2012 May 24
Happy Birthday, Bob
No, not Bob Dylan.
My brother, Bob, or Bobby, as we more often call him. He is baby brother number 2, born when I was five years old. He was named after our cousin, Bobby Rase, for whom our Mom had real affection. Bobby Rase may have also been my brother's Godfather, but those details have long since slipped from my memory.
I also have no memory of when Bobby was born, except that when our Mom was in the hospital, in those times, for about 5-7 days, she sent notes home for me and Billy regarding our new addition, as well as those little jellies that come with hospital toast. Other than that, I can't remember anything about that time, which would've been spring of 1955. No memory of the homecoming, nor of who cared for me and Billy while Daddy worked and Mom was away. Strange isn't it, what the mind hangs onto and what it allows to disappear?
I remember Bobby as a toddler and a pre-schooler, although we didn't use those terms in the 1950s. I remember him as a surly child with most people, although I also remember that he lit up around our Mom. I don't recall much interaction with Bobby, and the few vivid memories I have are of unpleasant situations. Sorry, Bobby. Perhaps that is as much my brain's fault, as it is your surliness as a kid.
One of the incidents that stands out in my memory was from a summer holiday, maybe Memorial Day, or July 4th, when Bobby was about 4 or 5. My Dad took us kids, who probably numbered five at the time, (although we may have only had four of us at home, if Billy had been relocated at that point. Another memory gap), to his sister's house about a half mile away. I am sure we walked there, because we didn't have a car. It was uphill over a cobblestone road, not heavily traveled at that time. At Aunt Barb's there was a huge (to us) grassy backyard and a very large covered porch. I remember Uncle Joe squirting us with a hose. It was nice to be with my Dad's family, aunts, uncles, cousins, but it didn't happen very often.
At some point in the course of the day, Bobby took it upon himself to leave. Again, the memory doesn't exist as to why. But, he left, and walked the half mile home alone. Not sure what he told Mom. What I most remember is the huge fight between our parents when Daddy brought the rest of us home later in the day. Mom was livid that such a small child was "allowed" to walk home alone. Daddy was just as livid that Bobby would take it upon himself to leave without saying a word to anyone. That argument is the thing I most remember about that day.

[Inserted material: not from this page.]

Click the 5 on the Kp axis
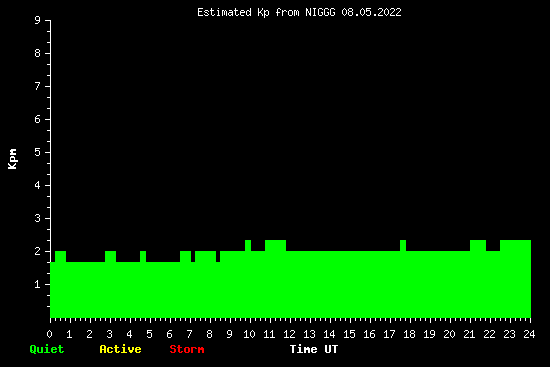Image resolution: width=550 pixels, height=367 pixels. [38, 152]
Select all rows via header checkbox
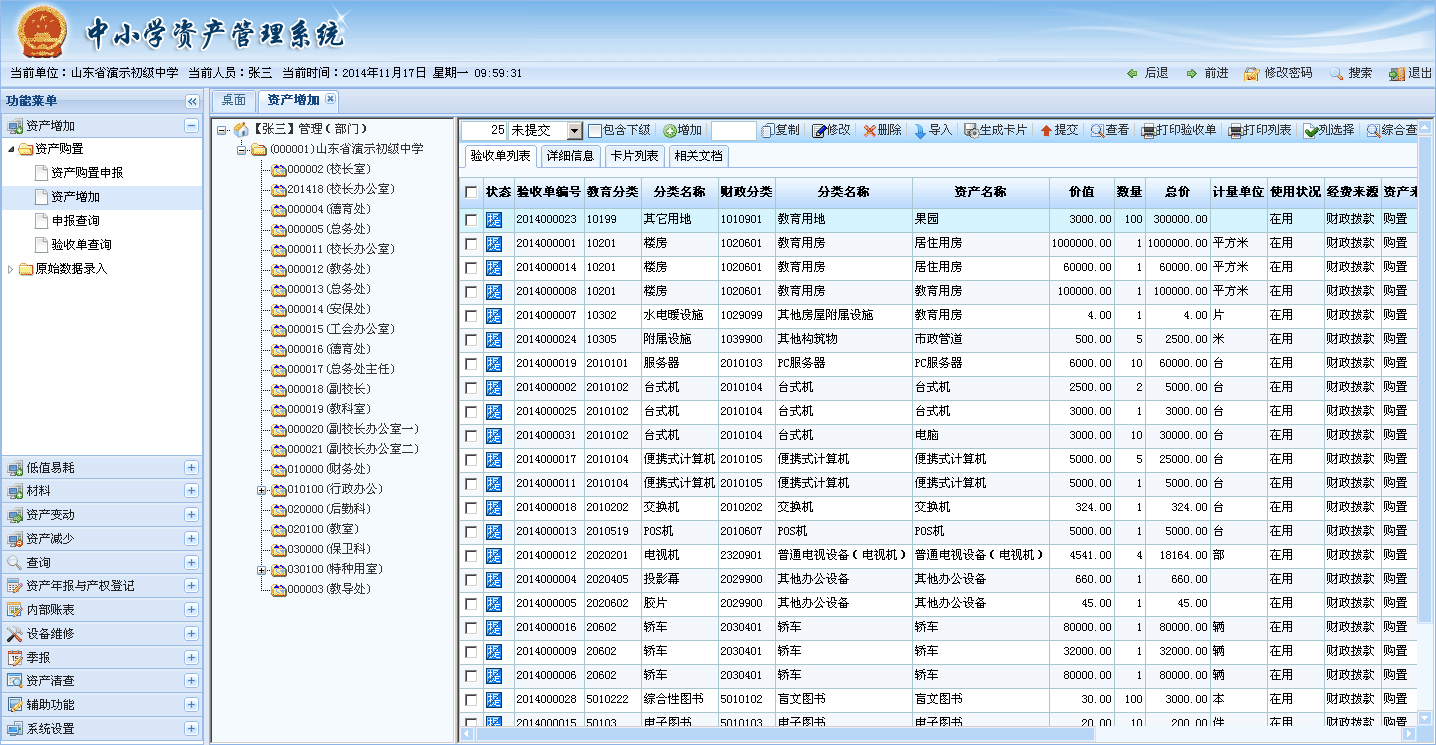The width and height of the screenshot is (1436, 745). [470, 192]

My other vivid memory of Bobby happened during the late spring of my senior year in high school, so it was 1968. Our Mom was in the hospital having her gallbladder removed. In 1968, that was major surgery, involving incisions and drainage tubes, so I'm guessing that Mummu was in the hospital for at least a week. One evening, Daddy had gone to the hospital to visit Mummy and we kids were home on our own. I was eighteen, Bobby, thirteen, and the other player in this memory, our brother Dave, was ten.
For some reason, Bobby and Davey had gotten into a yelling match, in the kitchen, that was becoming a fist fight. Since Bobby was older, bigger and heavier than Dave, I felt like it was my responsibility, as the oldest kid, to step in and put a stop to it before anybody got hurt or bloodied. I stepped between them, and got Bobby away from David. In his rage, Bobby proceeded to knock me to the floor, on my stomach, sit on my bottom and pummel my back with his fists, until Vinny, (our 11 year old brother) pulled him off me. After that experience, I was always a bit afraid of Bobby and kept some distance between us. In fact, I left the house that night and sat on the porch until Daddy got home from visiting Mom. I was too afraid to go back into the house with Bobby in there.
Years have gone by. Bobby has had plenty of ups and downs, and I have tried to be there for him, but there has never been the connection that I feel for most of my siblings.
Bobby was the first person in our family to become a Christian. Then, he met and married a woman who shared his values.
Then I came to faith in Christ, as my savior. I thought that finally Bobby and I had some common ground. Well, we do, but it isn't enough on which to build a friendship. We have too many personality differences and too much history. Not to say that I don't love him, because I do, but not in a way that makes me look forward to spending time together. I am sure the feeling is mutual. Bobby loves me, but not in a way that makes him want to spend time developing a relationship.
Bobby, I know you'll never read this, because of your seizure disorder and your inability to use a computer, but I had to write it anyway. I don't want you or me to feel guilt because we are not close as siblings. We both are who we are. I appreciate the poems and scripture you've shared at times when my life was a rocky path. I like remembering the times I came to hear you sing at your church, and the times you came for poetry and worship ant mine. I hope that in time, those memories will help to displace the older, less pleasant ones.
Perhaps one of the reasons we are not close is that we are too similar, carry too many of the same burdens. We each, in our own way, carry the burden of Mummy's mental illness and her tendency to play favorites among her kids. But know this: I do love you, as my brother in Christ and I do wish you a Happy Birthday.